Abstract Stable and efficient air electrode are significantly important for the industrial applications of rechargeable zinc‐air batteries (ZABs). In this work, we introduce approximately 1 at % cobalt to tungsten sulfides nanosheets (Co−WS 2 ) to create a bifunctional electrocatalyst for the oxygen reduction reaction (ORR) and oxygen evolution reaction (OER). A boosted ORR activity with half‐wave potential of 840 mV vs. RHE is achieved for Co−WS 2 compared to that of WS 2 (776 mV vs. RHE). Meanwhile, the overpotential for delivering 10 mA cm −2 in OER catalysis is decreased from 492 to 303 mV after doping with Co atoms.

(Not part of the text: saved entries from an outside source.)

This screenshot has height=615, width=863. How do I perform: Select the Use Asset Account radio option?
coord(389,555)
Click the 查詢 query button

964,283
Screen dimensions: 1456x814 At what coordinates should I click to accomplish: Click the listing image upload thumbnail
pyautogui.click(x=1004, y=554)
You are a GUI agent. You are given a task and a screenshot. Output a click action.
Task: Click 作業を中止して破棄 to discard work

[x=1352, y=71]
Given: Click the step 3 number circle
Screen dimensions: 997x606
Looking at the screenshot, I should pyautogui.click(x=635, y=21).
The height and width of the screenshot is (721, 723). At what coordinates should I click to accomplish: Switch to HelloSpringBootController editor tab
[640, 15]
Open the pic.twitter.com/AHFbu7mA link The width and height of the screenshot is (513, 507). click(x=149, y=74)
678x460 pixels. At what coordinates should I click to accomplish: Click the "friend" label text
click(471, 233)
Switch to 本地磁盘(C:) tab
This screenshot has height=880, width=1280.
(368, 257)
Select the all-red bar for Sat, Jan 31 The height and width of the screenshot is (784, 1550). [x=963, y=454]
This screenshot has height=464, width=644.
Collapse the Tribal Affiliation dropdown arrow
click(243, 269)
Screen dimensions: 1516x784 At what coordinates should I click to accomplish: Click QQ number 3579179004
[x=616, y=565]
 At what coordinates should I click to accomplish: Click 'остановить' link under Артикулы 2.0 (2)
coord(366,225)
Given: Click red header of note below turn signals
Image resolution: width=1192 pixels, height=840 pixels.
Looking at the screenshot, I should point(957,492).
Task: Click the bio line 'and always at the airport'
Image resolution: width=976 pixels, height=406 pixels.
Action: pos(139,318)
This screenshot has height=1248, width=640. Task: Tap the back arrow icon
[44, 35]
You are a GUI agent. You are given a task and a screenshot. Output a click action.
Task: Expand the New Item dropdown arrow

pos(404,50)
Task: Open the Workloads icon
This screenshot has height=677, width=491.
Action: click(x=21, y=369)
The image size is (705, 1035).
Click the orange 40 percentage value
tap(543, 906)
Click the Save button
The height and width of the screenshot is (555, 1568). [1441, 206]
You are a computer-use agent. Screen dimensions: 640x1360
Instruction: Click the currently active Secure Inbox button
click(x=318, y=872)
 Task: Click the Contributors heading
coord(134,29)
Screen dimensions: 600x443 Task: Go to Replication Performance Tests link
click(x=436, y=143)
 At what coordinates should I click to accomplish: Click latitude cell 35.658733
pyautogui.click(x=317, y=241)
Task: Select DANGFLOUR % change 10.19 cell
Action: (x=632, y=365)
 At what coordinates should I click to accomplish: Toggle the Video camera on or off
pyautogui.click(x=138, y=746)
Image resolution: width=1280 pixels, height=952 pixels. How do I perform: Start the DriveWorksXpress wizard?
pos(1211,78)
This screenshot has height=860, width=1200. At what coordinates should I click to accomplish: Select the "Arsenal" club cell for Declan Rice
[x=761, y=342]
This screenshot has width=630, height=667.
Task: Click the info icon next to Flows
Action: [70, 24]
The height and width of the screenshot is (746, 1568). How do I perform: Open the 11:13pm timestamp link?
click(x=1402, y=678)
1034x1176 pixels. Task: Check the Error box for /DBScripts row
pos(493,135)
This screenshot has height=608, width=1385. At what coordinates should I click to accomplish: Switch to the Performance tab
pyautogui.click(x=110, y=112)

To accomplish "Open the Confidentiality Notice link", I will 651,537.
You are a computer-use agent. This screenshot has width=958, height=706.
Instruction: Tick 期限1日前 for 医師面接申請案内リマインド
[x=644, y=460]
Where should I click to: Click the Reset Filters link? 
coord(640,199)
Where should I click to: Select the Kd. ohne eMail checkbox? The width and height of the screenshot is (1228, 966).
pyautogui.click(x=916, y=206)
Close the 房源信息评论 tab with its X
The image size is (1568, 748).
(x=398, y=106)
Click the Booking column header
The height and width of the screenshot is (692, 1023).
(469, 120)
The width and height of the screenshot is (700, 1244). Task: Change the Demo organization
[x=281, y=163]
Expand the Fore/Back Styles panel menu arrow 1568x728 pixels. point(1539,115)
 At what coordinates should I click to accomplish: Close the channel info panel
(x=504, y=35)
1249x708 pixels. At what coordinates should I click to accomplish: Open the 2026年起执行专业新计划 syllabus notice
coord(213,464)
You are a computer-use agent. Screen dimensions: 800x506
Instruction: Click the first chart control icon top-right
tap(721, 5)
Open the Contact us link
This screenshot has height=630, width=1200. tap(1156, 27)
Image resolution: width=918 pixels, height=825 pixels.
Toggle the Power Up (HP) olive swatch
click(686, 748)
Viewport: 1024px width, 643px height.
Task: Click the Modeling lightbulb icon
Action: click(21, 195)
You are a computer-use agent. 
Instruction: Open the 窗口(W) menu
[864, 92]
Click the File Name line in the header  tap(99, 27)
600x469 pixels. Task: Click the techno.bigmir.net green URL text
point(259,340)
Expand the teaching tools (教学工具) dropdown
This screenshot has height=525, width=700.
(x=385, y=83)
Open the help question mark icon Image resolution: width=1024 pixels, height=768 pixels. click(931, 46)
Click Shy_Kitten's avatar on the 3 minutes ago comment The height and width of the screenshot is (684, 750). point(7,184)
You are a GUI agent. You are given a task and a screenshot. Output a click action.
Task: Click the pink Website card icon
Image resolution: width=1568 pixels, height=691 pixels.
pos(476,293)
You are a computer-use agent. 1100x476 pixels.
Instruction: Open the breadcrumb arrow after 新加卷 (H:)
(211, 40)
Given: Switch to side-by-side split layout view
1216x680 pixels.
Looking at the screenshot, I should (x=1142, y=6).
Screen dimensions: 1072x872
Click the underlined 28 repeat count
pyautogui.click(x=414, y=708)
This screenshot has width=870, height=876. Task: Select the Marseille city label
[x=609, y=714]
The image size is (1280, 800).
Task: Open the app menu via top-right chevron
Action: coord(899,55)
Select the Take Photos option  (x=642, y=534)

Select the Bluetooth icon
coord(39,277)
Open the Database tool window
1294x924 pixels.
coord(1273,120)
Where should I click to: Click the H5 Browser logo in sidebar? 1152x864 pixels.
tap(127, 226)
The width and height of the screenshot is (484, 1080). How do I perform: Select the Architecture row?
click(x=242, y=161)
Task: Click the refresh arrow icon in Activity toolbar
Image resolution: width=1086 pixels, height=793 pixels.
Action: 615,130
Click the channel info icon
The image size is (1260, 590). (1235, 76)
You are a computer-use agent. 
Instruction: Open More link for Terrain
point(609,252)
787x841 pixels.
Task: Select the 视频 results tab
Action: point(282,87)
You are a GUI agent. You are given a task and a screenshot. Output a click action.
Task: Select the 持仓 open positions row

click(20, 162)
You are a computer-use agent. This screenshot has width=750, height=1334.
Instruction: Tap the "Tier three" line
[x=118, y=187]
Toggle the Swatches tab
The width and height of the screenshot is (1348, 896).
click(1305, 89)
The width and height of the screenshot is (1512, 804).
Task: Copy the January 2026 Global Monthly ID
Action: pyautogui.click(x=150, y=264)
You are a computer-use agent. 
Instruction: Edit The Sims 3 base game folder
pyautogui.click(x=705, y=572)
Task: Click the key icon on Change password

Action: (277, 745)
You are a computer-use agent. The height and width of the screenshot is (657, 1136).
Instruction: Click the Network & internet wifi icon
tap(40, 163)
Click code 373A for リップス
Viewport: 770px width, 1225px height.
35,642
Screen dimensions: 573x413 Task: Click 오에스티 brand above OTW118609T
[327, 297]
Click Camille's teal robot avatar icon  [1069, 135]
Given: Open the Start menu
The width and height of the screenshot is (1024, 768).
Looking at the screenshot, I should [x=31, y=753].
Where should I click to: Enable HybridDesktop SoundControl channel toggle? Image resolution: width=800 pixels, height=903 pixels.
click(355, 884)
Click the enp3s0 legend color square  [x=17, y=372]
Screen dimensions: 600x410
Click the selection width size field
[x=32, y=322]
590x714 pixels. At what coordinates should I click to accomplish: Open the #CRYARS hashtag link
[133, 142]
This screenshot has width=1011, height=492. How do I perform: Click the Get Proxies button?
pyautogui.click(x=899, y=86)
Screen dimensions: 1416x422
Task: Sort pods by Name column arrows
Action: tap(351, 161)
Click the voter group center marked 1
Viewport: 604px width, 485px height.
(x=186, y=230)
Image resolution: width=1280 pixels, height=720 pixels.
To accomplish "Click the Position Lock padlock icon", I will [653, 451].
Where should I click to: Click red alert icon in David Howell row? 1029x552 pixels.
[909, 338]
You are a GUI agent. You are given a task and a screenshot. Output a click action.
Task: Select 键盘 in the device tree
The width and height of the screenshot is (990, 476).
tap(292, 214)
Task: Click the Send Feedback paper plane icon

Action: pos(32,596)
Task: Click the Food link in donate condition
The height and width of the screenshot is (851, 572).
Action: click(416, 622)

The excellent ORR and OER activities are ascribed to the presence of Co 2+ and Co 3+ species in Co−WS 2 , enabling OOH* intermediate formation and strong binding ability to O 2 , respectively. The assembled liquid rechargeable ZAB from Co−WS 2 exhibits a threefold higher power density than commercial Pt/C−IrO 2 ; moreover, a stable discharge‐charge performance (100 cycles) is recorded. Finally, the fabricated all‐solid‐sate ZAB exhibits a reasonably high power density of 58 mW cm −2 and good stability, implying the potential application of Co−WS 2 as an air electrode for rechargeable ZABs.